# DATA LISTING
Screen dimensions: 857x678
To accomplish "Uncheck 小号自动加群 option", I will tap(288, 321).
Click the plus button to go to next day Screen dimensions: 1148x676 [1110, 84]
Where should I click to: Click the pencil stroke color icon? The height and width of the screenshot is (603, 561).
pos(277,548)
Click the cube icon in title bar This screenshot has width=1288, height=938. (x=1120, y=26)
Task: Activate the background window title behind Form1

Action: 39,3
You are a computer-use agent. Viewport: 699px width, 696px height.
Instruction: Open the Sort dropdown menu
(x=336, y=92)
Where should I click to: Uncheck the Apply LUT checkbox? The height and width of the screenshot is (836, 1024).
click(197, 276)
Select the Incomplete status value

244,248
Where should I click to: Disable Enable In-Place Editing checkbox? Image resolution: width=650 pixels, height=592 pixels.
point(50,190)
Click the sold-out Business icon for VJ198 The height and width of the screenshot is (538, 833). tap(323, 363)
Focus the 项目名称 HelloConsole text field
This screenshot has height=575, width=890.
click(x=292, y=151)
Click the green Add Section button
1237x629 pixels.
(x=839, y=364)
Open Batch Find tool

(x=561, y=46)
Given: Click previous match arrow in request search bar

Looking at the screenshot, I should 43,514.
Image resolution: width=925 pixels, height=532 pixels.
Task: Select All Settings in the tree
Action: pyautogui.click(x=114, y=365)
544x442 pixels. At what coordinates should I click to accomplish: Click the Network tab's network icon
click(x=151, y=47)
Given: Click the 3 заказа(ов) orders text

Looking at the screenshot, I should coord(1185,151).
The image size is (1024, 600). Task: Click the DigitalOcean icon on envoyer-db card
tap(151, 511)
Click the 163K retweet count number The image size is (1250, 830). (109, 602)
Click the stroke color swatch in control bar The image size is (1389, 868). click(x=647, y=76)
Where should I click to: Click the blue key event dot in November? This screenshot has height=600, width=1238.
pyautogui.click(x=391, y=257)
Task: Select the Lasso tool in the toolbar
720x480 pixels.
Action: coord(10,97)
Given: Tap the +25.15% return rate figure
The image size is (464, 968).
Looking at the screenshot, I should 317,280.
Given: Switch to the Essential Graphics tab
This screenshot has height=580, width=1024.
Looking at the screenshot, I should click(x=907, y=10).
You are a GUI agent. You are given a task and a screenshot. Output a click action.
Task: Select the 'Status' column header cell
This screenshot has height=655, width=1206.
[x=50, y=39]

# PROMPT
Copy all the records above exactly, missing none.

# ANSWER SPACE
Screen dimensions: 857x678
To accomplish "Uncheck 小号自动加群 option", I will tap(288, 321).
Click the plus button to go to next day Screen dimensions: 1148x676 [1110, 84]
Where should I click to: Click the pencil stroke color icon? The height and width of the screenshot is (603, 561).
pos(277,548)
Click the cube icon in title bar This screenshot has width=1288, height=938. (x=1120, y=26)
Task: Activate the background window title behind Form1

Action: 39,3
You are a computer-use agent. Viewport: 699px width, 696px height.
Instruction: Open the Sort dropdown menu
(x=336, y=92)
Where should I click to: Uncheck the Apply LUT checkbox? The height and width of the screenshot is (836, 1024).
click(197, 276)
Select the Incomplete status value

244,248
Where should I click to: Disable Enable In-Place Editing checkbox? Image resolution: width=650 pixels, height=592 pixels.
point(50,190)
Click the sold-out Business icon for VJ198 The height and width of the screenshot is (538, 833). tap(323, 363)
Focus the 项目名称 HelloConsole text field
This screenshot has height=575, width=890.
click(x=292, y=151)
Click the green Add Section button
1237x629 pixels.
(x=839, y=364)
Open Batch Find tool

(x=561, y=46)
Given: Click previous match arrow in request search bar

Looking at the screenshot, I should 43,514.
Image resolution: width=925 pixels, height=532 pixels.
Task: Select All Settings in the tree
Action: pyautogui.click(x=114, y=365)
544x442 pixels. At what coordinates should I click to accomplish: Click the Network tab's network icon
click(x=151, y=47)
Given: Click the 3 заказа(ов) orders text

Looking at the screenshot, I should coord(1185,151).
The image size is (1024, 600). Task: Click the DigitalOcean icon on envoyer-db card
tap(151, 511)
Click the 163K retweet count number The image size is (1250, 830). (109, 602)
Click the stroke color swatch in control bar The image size is (1389, 868). click(x=647, y=76)
Where should I click to: Click the blue key event dot in November? This screenshot has height=600, width=1238.
pyautogui.click(x=391, y=257)
Task: Select the Lasso tool in the toolbar
720x480 pixels.
Action: coord(10,97)
Given: Tap the +25.15% return rate figure
The image size is (464, 968).
Looking at the screenshot, I should 317,280.
Given: Switch to the Essential Graphics tab
This screenshot has height=580, width=1024.
Looking at the screenshot, I should click(x=907, y=10).
You are a GUI agent. You are given a task and a screenshot. Output a click action.
Task: Select the 'Status' column header cell
This screenshot has height=655, width=1206.
[x=50, y=39]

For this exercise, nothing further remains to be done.